Paradoxalement, la Banque Centrale de Tunisie (BCT) et le ministère des finances ont fait flèche de tout bois pour bloquer le projet de création d’une banque postale, une banque de proximité qui aurait pu résoudre les problèmes d’accès au financement des PME.

La BCT, sous le règne de son ancien gouverneur Marouane Abbassi, a tout fait pour que  ce projet de banque de proximité ne voie pas le jour pour sauvegarder la compétitivité des banques de la place et leur éviter la concurrence de ce nouvel établissement financier qui a fait ses preuves en France, au Japon et en Italie.

Le projet d’une banque postale n’était pas, également,  du goût du ministère des finances qui redoutait la perte des dépôts des comptes postaux d’épargne qu’il utilise jusqu’ici pour financer en partie le budget de l’Etat.

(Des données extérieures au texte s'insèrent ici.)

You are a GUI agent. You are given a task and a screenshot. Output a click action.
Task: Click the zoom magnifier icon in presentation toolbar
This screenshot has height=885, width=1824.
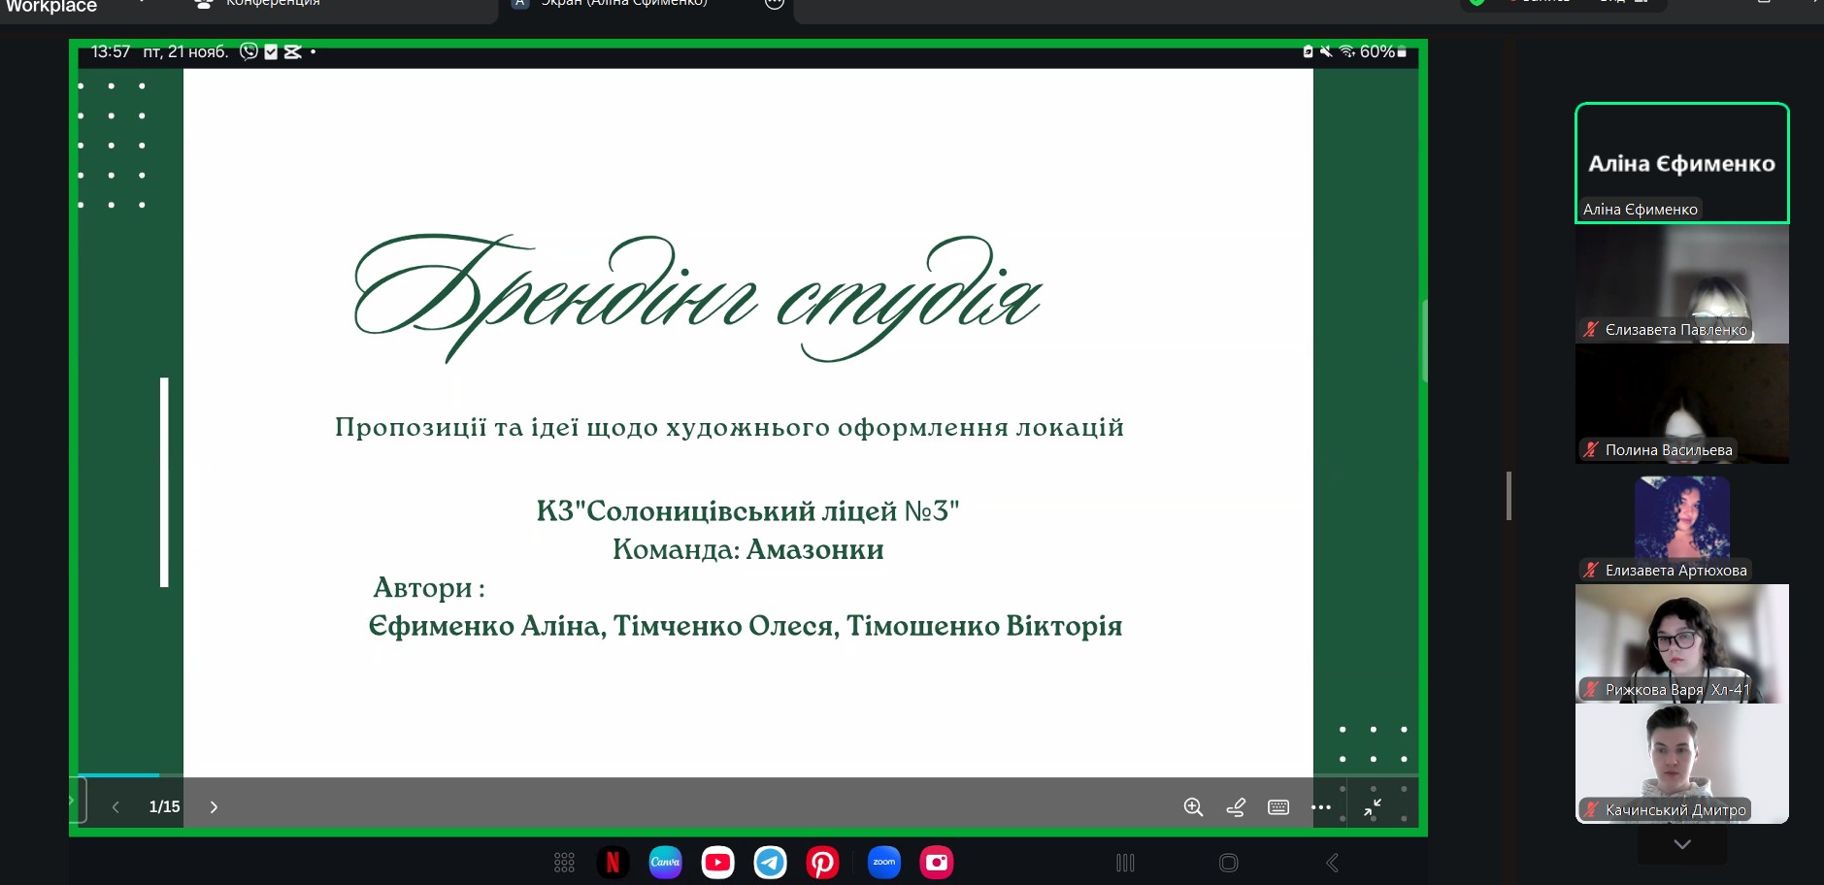tap(1193, 806)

Face à ces blocages institutionnels, tout indique que seul le Président de la république, fort des pouvoirs absolus qui lui sont conférés,  peut trancher en faveur de la création de la banque postale qui rappelons-le n’est que le noyau de ce qui est communément appelé la banque régionale. Cette dernière pourrait regrouper la banque postale, la Banque tunisienne de solidarité (BTS) et la chétive Banque de Financement des Petites et Moyennes Entreprises (BFPME).

La mésofinance,  une 3ème voie de finance salutaire

Au rayon des solutions, l’organisation patronale, la Confédération des Entreprises Citoyennes de Tunisie (CONECT) fait beaucoup de tapages ces derniers jours sur le mécanisme de la mésofinance qui constitue 3ème voie de la finance, se situant entre secteur bancaire classique et univers de la microfinance.

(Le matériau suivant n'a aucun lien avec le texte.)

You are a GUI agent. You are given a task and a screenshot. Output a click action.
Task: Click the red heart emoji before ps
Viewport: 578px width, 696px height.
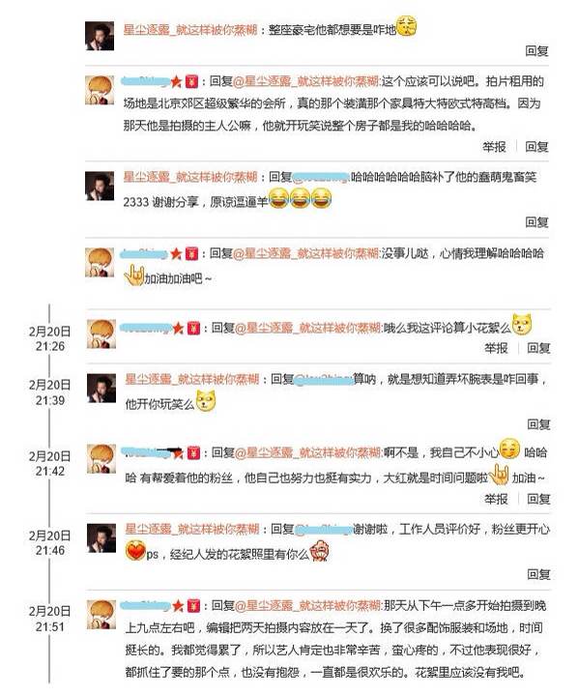pyautogui.click(x=135, y=551)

Les institutions de mésofinance apportent  des solutions à valeur ajoutée pour combler le «missing middle» ou chaînon manquant  qui existe  entre les banques traditionnelles et les institutions de microfinance. Elle est particulièrement adaptée aux TPE, aux PME et aux auto-entrepreneurs qui peinent à trouver des offres de financement adaptées à leurs besoins  et aux réalités de leurs activités.

L’offre de crédit des institutions de mésofinance est identique à celle offerte par les banques et les institutions de microfinance. Il s’agit, notamment, de découvert, crédit fonds de roulement, crédit d’investissement, escompte de traite, crédit d’urgence, crédit à la consommation….

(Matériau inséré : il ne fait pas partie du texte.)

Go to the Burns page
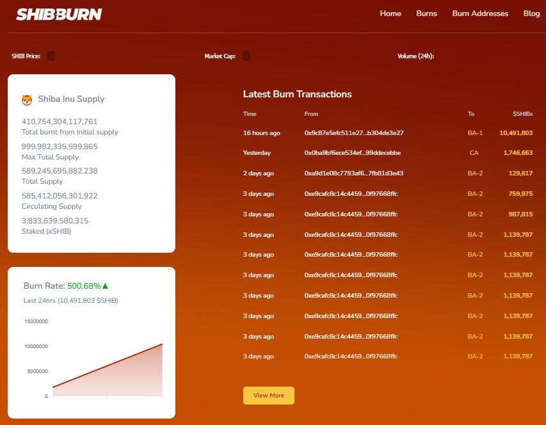The image size is (546, 425). 426,13
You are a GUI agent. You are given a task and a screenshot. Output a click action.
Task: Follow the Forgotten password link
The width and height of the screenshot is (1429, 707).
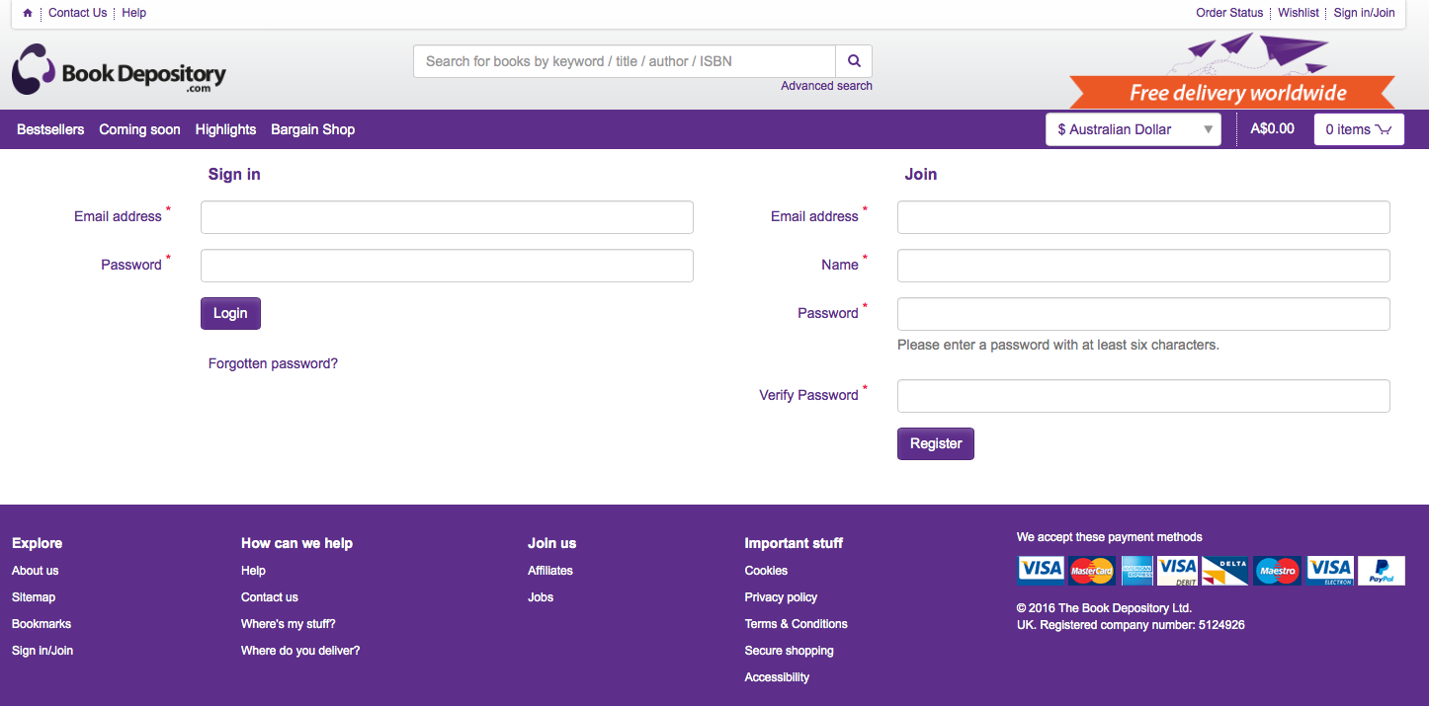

Il n’existe pas d’agrément spécifique pour évoluer dans la mésofinance. Cependant, pour opérer en toute légalité, une institution financière devra être reconnue par les autorités réglementaires et rattachée soit à la réglementation bancaire ou là celle de la microfinance.

Cela pour dire in fine que la mésofinance qui commence à être développée dans de nombreux pays africains pourrait connaître des jours heureux en Tunisie au grand bonheur des de nos PME lesquelles, on ne le répètera jamais assez représentent plus de 80% du tissu économique du pays.